Lee Jong Hyuk, Hwang Eui Jin, Kim Hyungjin, Park Chang Min
Department of Radiology, Seoul National University Hospital, Seoul, Korea.
Department of Radiology, Seoul National University College of Medicine, Seoul, Korea.
Transl Lung Cancer Res. 2022 Jun;11(6):1217-1229. doi: 10.21037/tlcr-21-1012.
Deep learning (DL) algorithms have been developed for various tasks, including lung nodule detection on chest radiographs or lung cancer computed tomography screening, potential candidate selection in lung cancer screening, malignancy prediction for indeterminate pulmonary nodules, lung cancer staging, treatment response prediction, prognostication, and prediction of genetic mutations in lung cancer.

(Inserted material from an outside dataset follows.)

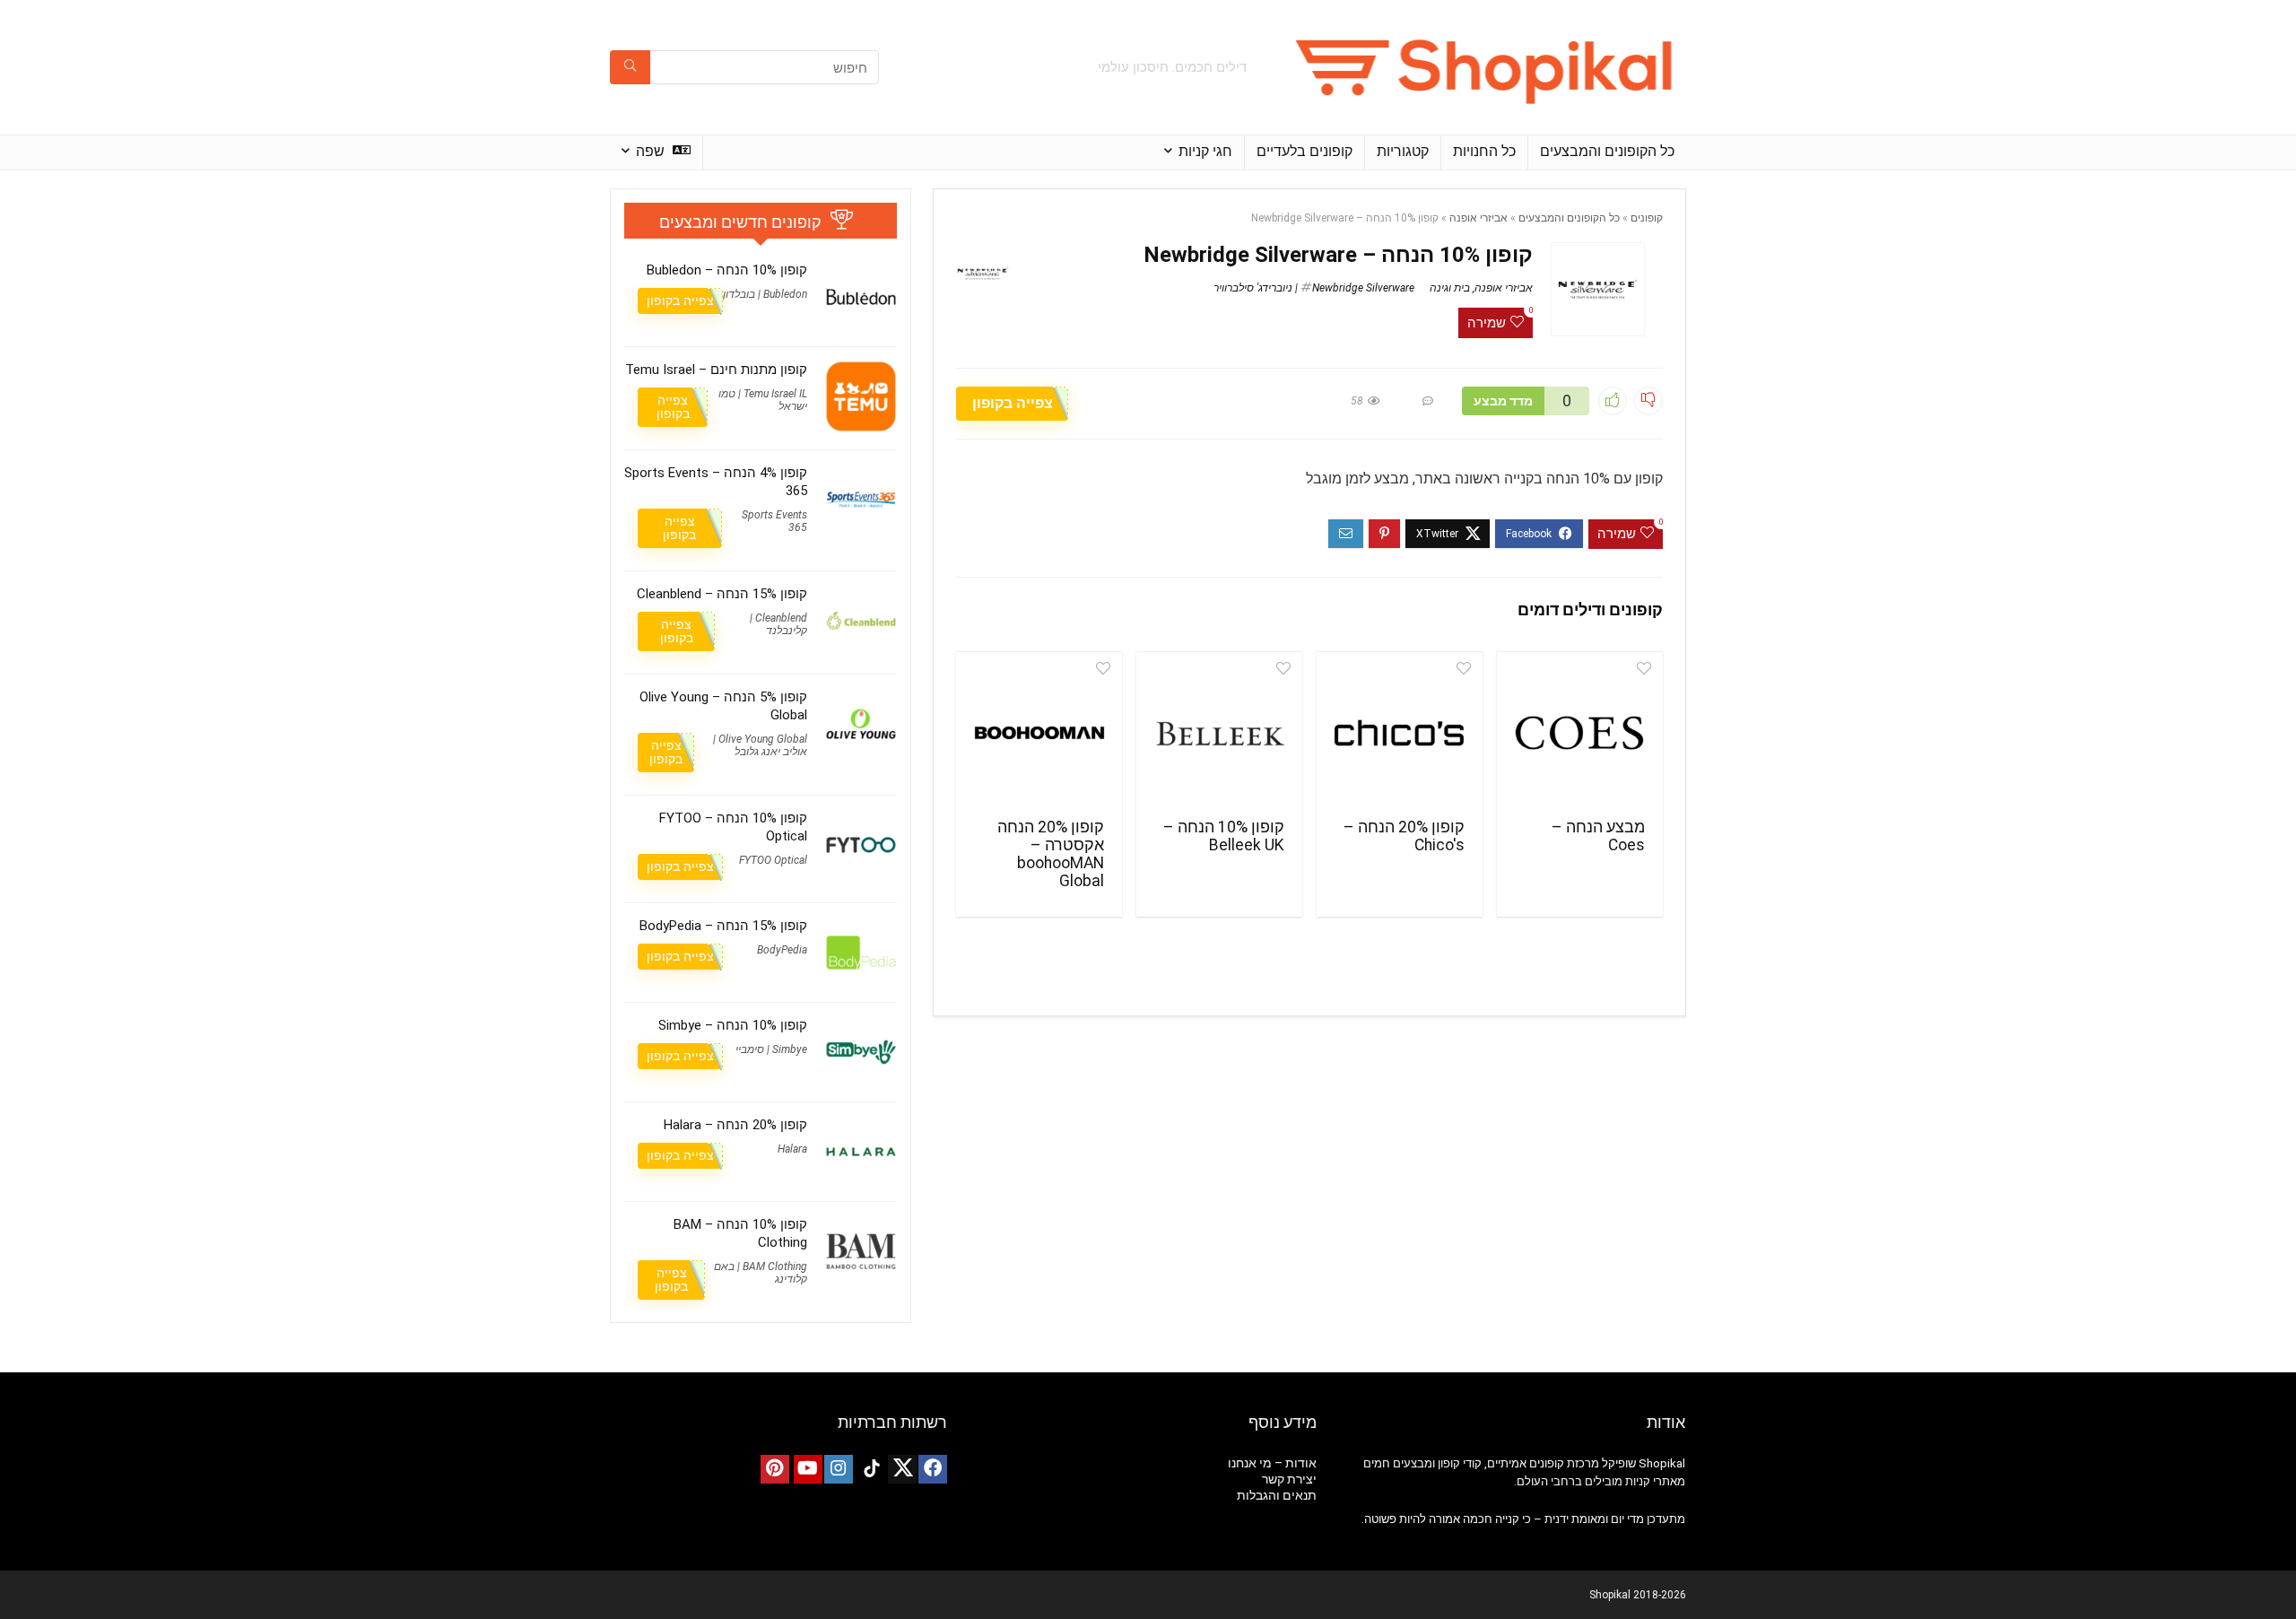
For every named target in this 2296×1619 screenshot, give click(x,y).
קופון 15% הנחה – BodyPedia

Furthermore, these DL algorithms have been applied in various clinical settings in order for them to be generalized in real-world clinical practice. Multiple DL algorithms have been corroborated to be on par with experts or current clinical prediction models for several specific tasks. However, no article has yet comprehensively reviewed DL algorithms dedicated to lung cancer research. This narrative review presents an overview of the literature dealing with DL techniques applied in lung cancer research and briefly summarizes the results according to the DL algorithms' clinical use cases.
we performed a narrative review by searching the Embase and OVID-MEDLINE databases for articles published in English from October, 2016 until September, 2021 and reviewing the bibliographies of key references to identify important literature related to DL in lung cancer research. The background, development, results, and clinical implications of each DL algorithm are briefly discussed. Lastly, we end this review article by highlighting future directions in lung cancer research using DL techniques.
DL algorithms have been introduced to show comparable or higher performance than human experts in various clinical settings. Specifically, they have been actively applied to detect lung nodules in chest radiographs or computed tomography (CT) examinations, optimize candidate selection for lung cancer screening (LCS), predict the malignancy of lung nodules, stage lung cancer, and predict treatment response, patients' prognoses, and genetic mutations in lung cancers.
DL algorithms have corroborated their potential value for various tasks, ranging from lung cancer screening to prognostication of lung cancer patients. Future research is warranted for the clinical application of these algorithms in daily clinical practice and verification of their real-world clinical usefulness.
深度学习(DL)算法已被开发用于各种任务,包括胸部X光片上的肺结节检测或肺癌计算机断层扫描筛查、肺癌筛查中的潜在候选者选择、肺结节的恶性预测、肺癌分期、治疗反应预测、预后评估以及肺癌基因突变预测。此外,这些DL算法已在各种临床环境中得到应用,以便它们能在现实世界的临床实践中得到推广。多种DL算法已被证实与专家或当前临床预测模型在几个特定任务上表现相当。然而,尚无文章全面综述专门用于肺癌研究的DL算法。本叙述性综述概述了肺癌研究中应用的DL技术的文献,并根据DL算法的临床应用案例简要总结了结果。
我们通过检索Embase和OVID - MEDLINE数据库,查找2016年10月至2021年9月以英文发表的文章,并查阅关键参考文献的书目,以识别与肺癌研究中DL相关的重要文献。简要讨论了每种DL算法的背景、发展、结果和临床意义。最后,我们通过强调使用DL技术的肺癌研究的未来方向来结束这篇综述文章。
DL算法已被引入,在各种临床环境中表现出与人类专家相当或更高的性能。具体而言,它们已被积极应用于胸部X光片或计算机断层扫描(CT)检查中检测肺结节、优化肺癌筛查(LCS)的候选者选择、预测肺结节的恶性程度、肺癌分期以及预测治疗反应、患者预后和肺癌基因突变。
DL算法已证实其在从肺癌筛查到肺癌患者预后评估等各种任务中的潜在价值。有必要对这些算法在日常临床实践中的临床应用及其在现实世界中的临床实用性进行进一步研究。